His feats are impressive. At age 57, Marshall Ulrich went 3,063 miles on foot, running about 60 miles a day for 52 days straight, from San Francisco to New York City. He was attempting to break a world record set by a man half his age and ultimately set two new records, completing the third fastest trans-American crossing in history.

You can imagine that being married to a guy so driven and prone to extremes requires a strength of its own, a special brand of emotional endurance. Ulrich’s wife not only puts up with this craziness but embraces it as an essential part of him. How? Why?

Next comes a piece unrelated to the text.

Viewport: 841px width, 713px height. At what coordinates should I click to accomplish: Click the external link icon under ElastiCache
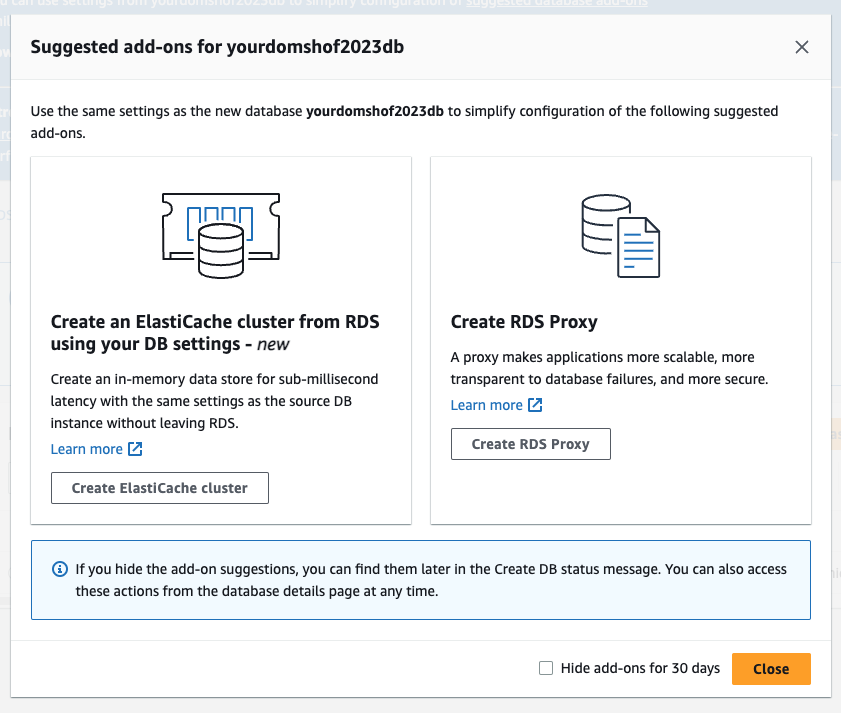pyautogui.click(x=135, y=449)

Ulrich wrote about all of this in Running on Empty: An Ultramarathoner’s Story of Love, Loss, and a Record-Setting Run Across America, now available in paperback. A central element in the book is a recounting of how Ulrich met his wife, Heather, late in life and how she taught him to love again after great personal tragedy and previous marriages. He credits her not only with helping him to become a better man, but also with being crucial to his completing this epic, record-setting transcontinental run.

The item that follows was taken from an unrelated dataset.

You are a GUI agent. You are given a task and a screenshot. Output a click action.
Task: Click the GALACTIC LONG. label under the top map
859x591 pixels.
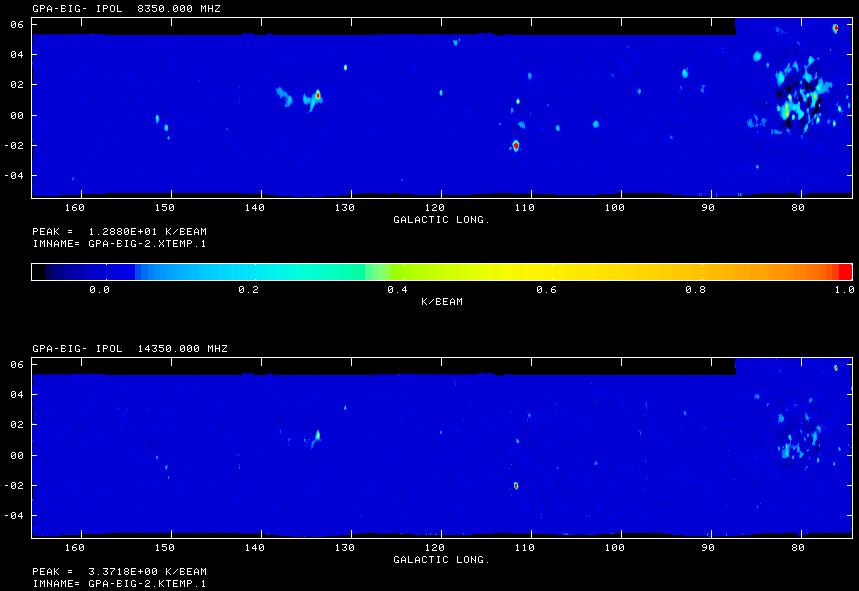pyautogui.click(x=441, y=219)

Some “how to” tips for women in a relationship with a “crazy” man:

• Let men be men. All of us need to express ourselves in unique ways, and for one man, it may be running across the U.S., while for another, it may be a guys’ getaway in Baja, Mexico, and for another, it may be watching a show about Bigfoot.

• Respect that thing you think is silly or risky or even dangerous, as it can bring out the best in both of you. It isn’t anti-feminist to embrace the dreams and aspirations of men who want to test their mettle, whether that’s in sport, business, finance, or any other classically male area of contest. This also applies to men who want to explore the arts and other creative pursuits. The truth is that most men like to succeed, no matter their particular interest.

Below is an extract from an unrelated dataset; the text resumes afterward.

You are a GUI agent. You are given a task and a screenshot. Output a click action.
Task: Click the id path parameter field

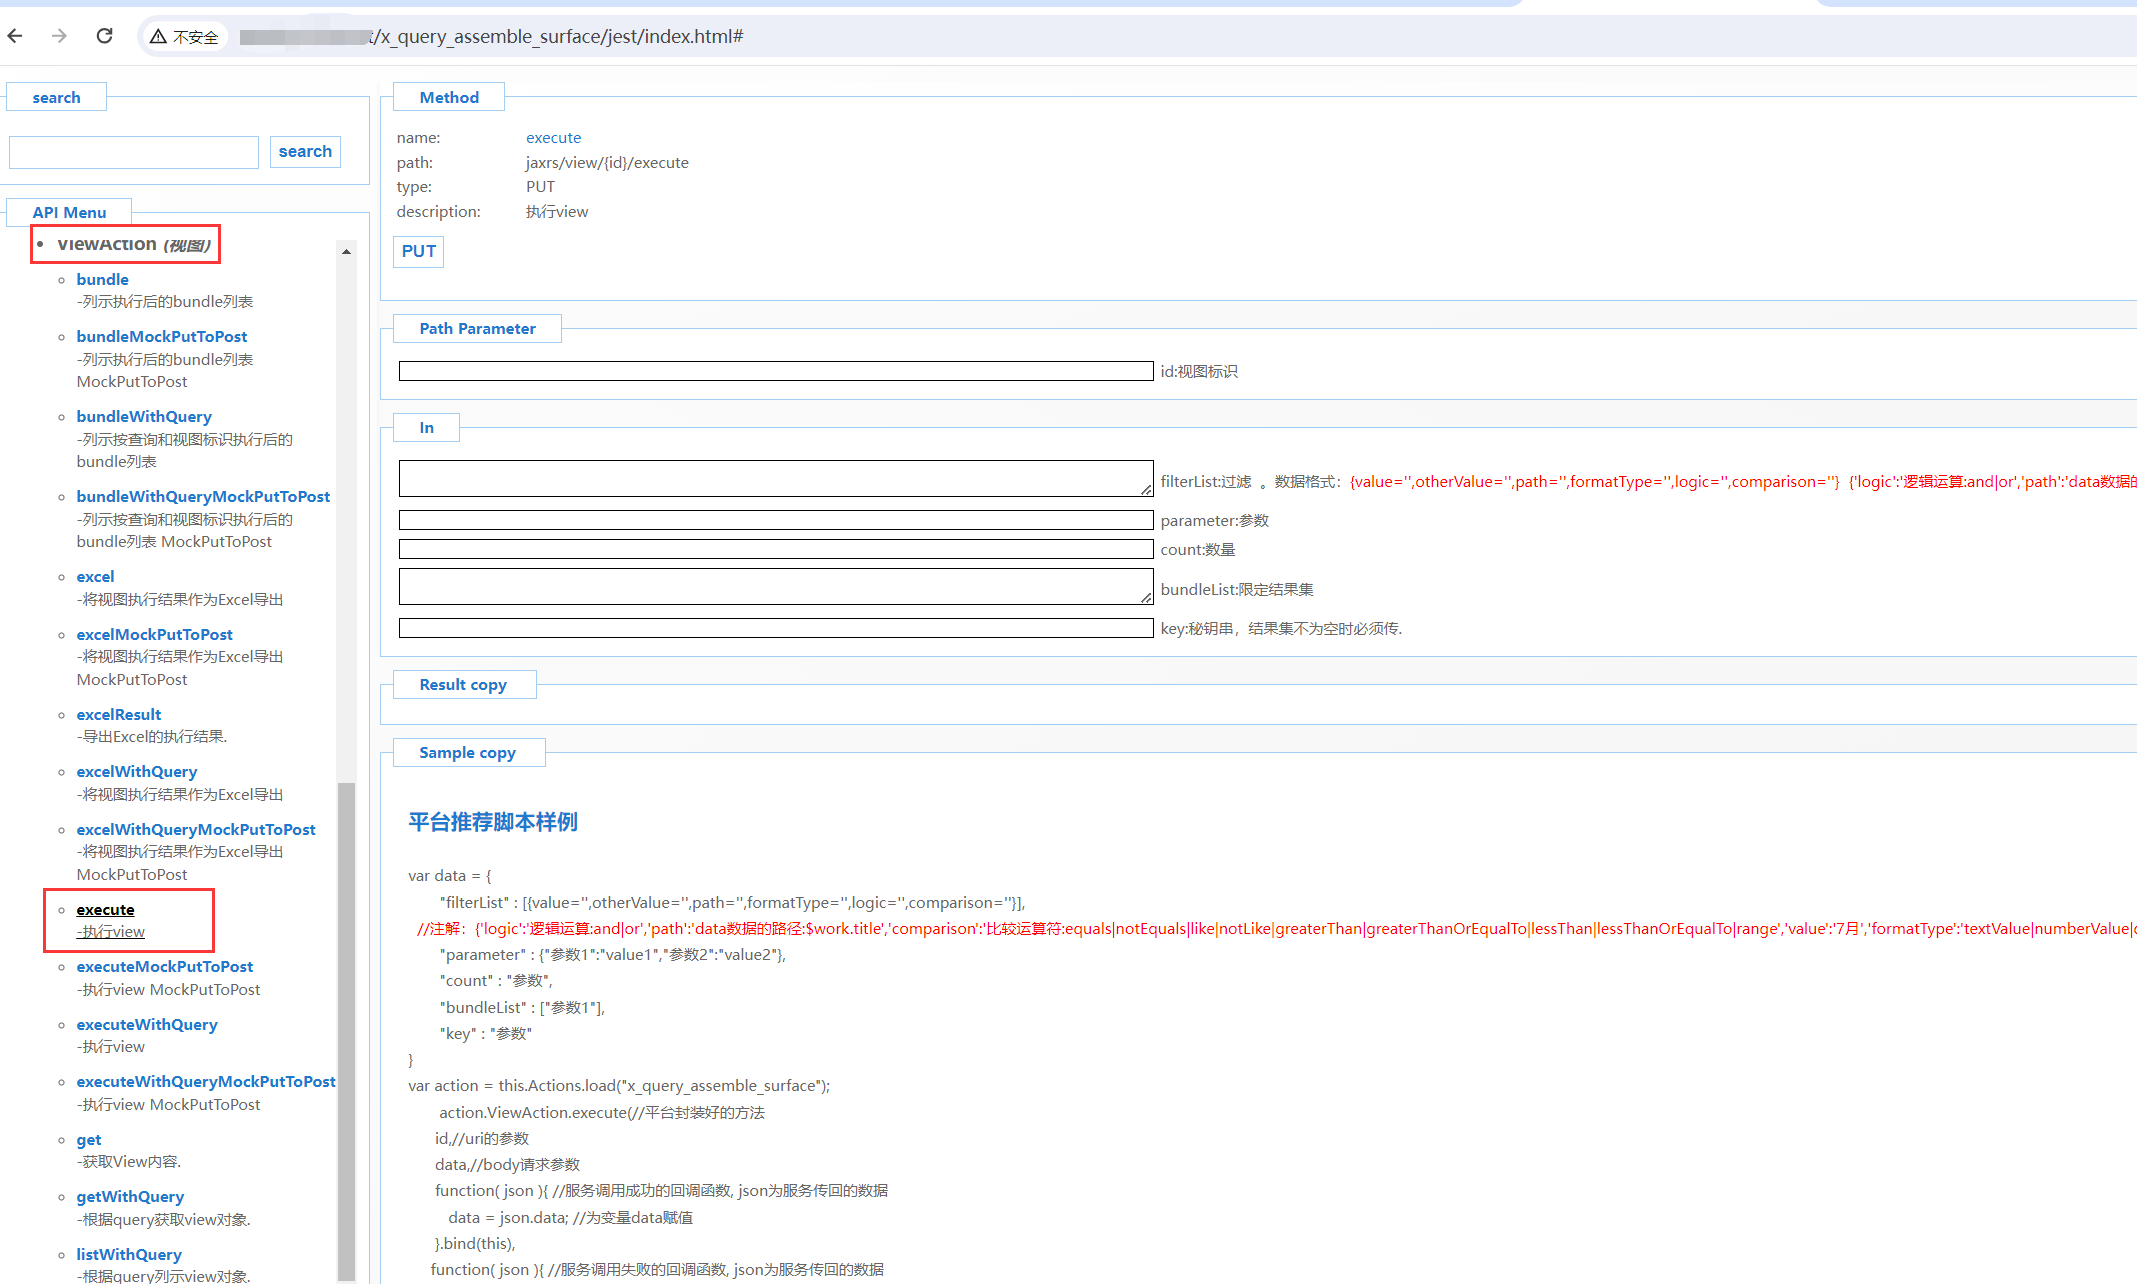coord(775,371)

• Agree that this is a reciprocal arrangement, where both partners are committed to seeing the other become the fullest versions of themselves. If you can find it in your heart to encourage him in something you’d otherwise ignore or even dismiss, he can do the same for you. Who knows what you might accomplish together?

Running On Empty is both a gripping love story and an inspirational look into the lives of a couple who have experienced more than most people can comprehend – and who insist that everyone’s capable of more.

While the book centers on the transcontinental run and the importance of and strain on the Ulrichs’ marriage, it also includes stories and lessons learned from Marshall Ulrich’s nearly three decades of athletic accomplishments in extreme endurance sports:

He began running ultra distances in his thirties just after his first wife died, and in his forties he set records on some of the world’s most difficult courses. Ulrich won the infamous Death Valley Badwater Ultramarathon an unparalleled four times, has finished the race more times than anyone else, and he still holds the record for the original 146-mile course.

He started adventure racing while still in his forties; competing in multi-day events with a team of other hard-core athletes. He’s one of only three people to compete in all nine Eco-Challenges, contests that make the TV show Survivor look like a resort vacation. At the same time, he became an innovator in the sport of ultra-running, finishing feats of endurance no one had accomplished before.

In his 50s, he ascended all Seven Summits on first attempts, including reaching the peak of Mt. Everest in 2004. Yet the sight of Heather at base camp dwarfed the elation he’d felt at the top. Outside magazine crowned him an “Endurance King,” Trail Runner named him one of the Legends of the Trail, and Adventure Sports highlighted him as an athlete “Over 50 and Kicking Your Butt.”

Four years later, in 2008, he completed the run across the United States with Heather by his side, acting as his crew chief. He broke the Masters and Grand Masters records and outpaced all but two of his peers, both of whom were 20 years younger.

This summer, Ulrich plans to complete the first-ever circumnavigation of Death Valley National Park, going 800 miles on foot in one of the hottest places on earth. Heather will provide emotional, logistical and loving support – as always.